Himatangi is a small settlement in the Manawatū-Whanganui region of New Zealand's North Island. It is located at the junction of State Highways 1 and 56, 25 kilometres west of Palmerston North, and seven kilometres east of the coastal settlement of Himatangi Beach.

The area has two marae:
 Motuiti Marae and its Rakau or Paewai meeting house is affiliated with the Rangitāne hapū of Ngāti Mairehau and the Ngāti Raukawa hapū of Ngāti Rākau.
 Paranui Marae and its Turanga meeting house is affiliated with the Ngāti Raukawa hapū of Ngāti Te Au and Ngāti Tūranga.

About 50 Māori land blocks are located between Himatangi and Foxton to the south.

History

The area was largely undeveloped with rough terrain in 1942, according to a photograph held in the National Library of New Zealand.

Himatangi was once the location of the junction between the New Zealand Railways Department's Foxton Branch railway and the Manawatu County Council's Sanson Tramway. Both lines are now closed; use of the Tramway ceased in 1945, followed by the Branch in 1959.

In 2005, a study found agricultural pesticides were being rapidly leached into the sandy soil at Himatangi.

In 2009, planning approval was granted for the building of a piggery after the landowner agreed to reduce from what he originally proposed.

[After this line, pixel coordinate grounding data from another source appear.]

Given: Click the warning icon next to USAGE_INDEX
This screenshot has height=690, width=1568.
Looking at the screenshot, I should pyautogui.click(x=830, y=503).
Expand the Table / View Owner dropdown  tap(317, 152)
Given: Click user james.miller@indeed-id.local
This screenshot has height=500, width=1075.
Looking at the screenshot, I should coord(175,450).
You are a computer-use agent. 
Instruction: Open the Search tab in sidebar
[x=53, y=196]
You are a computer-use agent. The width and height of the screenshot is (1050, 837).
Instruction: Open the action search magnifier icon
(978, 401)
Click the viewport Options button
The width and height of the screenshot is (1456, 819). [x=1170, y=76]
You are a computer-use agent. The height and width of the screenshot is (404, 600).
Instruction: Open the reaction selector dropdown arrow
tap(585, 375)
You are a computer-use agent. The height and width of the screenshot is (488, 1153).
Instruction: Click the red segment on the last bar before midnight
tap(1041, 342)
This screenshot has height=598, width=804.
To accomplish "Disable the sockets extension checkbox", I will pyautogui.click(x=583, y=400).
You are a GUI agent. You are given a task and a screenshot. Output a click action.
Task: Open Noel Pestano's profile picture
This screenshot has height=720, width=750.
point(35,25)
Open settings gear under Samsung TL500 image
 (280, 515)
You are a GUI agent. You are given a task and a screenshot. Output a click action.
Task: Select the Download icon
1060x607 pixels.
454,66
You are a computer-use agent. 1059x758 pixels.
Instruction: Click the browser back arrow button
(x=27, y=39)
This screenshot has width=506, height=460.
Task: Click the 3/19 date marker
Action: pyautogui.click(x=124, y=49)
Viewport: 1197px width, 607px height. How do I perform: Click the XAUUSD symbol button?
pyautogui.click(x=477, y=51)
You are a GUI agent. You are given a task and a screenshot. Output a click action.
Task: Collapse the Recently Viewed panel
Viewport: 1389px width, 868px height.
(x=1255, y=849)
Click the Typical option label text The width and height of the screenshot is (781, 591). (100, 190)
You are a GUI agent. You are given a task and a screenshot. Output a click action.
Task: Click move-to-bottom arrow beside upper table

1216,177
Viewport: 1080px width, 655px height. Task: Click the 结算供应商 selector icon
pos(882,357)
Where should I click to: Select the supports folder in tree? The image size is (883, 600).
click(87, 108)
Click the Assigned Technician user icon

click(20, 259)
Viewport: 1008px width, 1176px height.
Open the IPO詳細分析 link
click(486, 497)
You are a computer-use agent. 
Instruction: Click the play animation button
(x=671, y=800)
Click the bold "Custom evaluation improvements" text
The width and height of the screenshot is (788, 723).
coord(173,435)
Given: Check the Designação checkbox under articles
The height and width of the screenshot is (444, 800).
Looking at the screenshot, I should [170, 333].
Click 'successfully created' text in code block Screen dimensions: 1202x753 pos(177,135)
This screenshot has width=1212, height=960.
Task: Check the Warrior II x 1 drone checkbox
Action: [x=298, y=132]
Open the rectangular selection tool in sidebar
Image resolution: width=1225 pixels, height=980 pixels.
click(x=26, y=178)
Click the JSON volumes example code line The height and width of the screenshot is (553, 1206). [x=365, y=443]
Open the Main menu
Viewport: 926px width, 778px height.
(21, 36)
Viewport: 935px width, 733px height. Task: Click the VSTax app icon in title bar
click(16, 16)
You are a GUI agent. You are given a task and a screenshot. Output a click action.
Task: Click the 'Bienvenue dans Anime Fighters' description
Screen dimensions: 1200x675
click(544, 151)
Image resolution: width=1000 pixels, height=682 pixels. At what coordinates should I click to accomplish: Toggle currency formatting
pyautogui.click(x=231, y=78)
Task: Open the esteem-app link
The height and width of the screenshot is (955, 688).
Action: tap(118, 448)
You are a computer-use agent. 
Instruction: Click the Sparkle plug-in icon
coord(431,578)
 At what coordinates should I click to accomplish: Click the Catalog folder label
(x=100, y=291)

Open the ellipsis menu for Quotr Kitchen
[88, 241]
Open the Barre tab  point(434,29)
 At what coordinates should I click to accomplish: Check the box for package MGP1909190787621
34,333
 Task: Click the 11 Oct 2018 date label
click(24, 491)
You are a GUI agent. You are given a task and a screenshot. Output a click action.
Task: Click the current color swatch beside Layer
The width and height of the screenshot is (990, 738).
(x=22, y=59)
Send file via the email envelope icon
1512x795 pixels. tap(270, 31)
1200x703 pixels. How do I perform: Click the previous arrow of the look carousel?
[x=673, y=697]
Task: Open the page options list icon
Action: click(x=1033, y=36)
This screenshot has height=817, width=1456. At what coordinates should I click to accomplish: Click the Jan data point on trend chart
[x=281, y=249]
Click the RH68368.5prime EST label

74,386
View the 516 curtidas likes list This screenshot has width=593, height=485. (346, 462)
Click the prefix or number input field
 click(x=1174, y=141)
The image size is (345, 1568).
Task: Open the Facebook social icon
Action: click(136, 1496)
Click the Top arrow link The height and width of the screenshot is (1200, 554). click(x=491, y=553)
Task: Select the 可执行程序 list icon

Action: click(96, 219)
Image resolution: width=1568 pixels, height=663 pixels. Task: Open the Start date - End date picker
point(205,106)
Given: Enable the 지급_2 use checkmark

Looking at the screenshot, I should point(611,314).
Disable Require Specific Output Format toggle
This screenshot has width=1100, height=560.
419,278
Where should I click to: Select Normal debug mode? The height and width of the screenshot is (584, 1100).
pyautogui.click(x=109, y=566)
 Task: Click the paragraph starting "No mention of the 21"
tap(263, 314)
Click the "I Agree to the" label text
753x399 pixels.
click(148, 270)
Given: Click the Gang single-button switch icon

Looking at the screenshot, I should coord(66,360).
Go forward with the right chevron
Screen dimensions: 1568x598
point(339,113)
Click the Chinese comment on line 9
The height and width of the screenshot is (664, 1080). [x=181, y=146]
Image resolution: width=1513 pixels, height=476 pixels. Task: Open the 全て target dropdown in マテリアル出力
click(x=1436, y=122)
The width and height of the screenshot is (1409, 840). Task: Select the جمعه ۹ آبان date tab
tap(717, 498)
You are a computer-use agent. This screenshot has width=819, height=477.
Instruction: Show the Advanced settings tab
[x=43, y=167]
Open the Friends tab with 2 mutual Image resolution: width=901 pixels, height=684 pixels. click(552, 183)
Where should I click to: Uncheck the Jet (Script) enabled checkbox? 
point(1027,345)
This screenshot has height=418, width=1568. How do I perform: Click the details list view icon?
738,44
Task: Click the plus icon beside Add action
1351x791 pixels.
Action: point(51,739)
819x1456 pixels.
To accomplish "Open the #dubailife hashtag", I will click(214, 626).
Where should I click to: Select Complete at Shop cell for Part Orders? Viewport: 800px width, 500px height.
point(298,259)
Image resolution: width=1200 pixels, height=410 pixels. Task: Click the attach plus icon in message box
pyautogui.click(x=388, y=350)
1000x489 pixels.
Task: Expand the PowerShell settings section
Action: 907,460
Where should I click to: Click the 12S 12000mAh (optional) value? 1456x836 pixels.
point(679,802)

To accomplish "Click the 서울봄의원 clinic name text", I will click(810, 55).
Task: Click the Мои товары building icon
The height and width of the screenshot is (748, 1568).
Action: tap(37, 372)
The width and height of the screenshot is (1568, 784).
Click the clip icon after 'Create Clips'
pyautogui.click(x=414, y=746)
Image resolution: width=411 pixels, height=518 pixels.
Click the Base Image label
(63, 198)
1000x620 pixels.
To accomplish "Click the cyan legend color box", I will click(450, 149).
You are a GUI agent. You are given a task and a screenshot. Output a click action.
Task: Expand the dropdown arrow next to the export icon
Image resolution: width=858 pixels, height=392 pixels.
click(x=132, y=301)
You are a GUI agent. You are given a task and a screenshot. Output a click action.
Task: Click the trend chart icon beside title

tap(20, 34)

In 2014, the community was used as a trial community for the Horizons Regional Council's emergency readiness plan. The landowner and New Zealand Pork Board had been considering legal action through the Environment Court.

In 2019 a regional bus service between Levin and Palmerston North was introduced, providing a weekly return service between Himatangi and Foxton.

Demographics

The statistical area of Oroua Downs, which covers , also includes Himatangi Beach and Tangimoana. It had a population of 1,254 at the 2018 New Zealand census, an increase of 210 people (20.1%) since the 2013 census, and an increase of 87 people (7.5%) since the 2006 census. There were 540 households. There were 642 males and 612 females, giving a sex ratio of 1.05 males per female. The median age was 48 years (compared with 37.4 years nationally), with 207 people (16.5%) aged under 15 years, 192 (15.3%) aged 15 to 29, 606 (48.3%) aged 30 to 64, and 249 (19.9%) aged 65 or older.

Ethnicities were 88.8% European/Pākehā, 16.0% Māori, 1.9% Pacific peoples, 2.9% Asian, and 2.2% other ethnicities (totals add to more than 100% since people could identify with multiple ethnicities).

The proportion of people born overseas was 10.0%, compared with 27.1% nationally.

Although some people objected to giving their religion, 57.7% had no religion, 26.8% were Christian, 0.2% were Hindu and 3.6% had other religions.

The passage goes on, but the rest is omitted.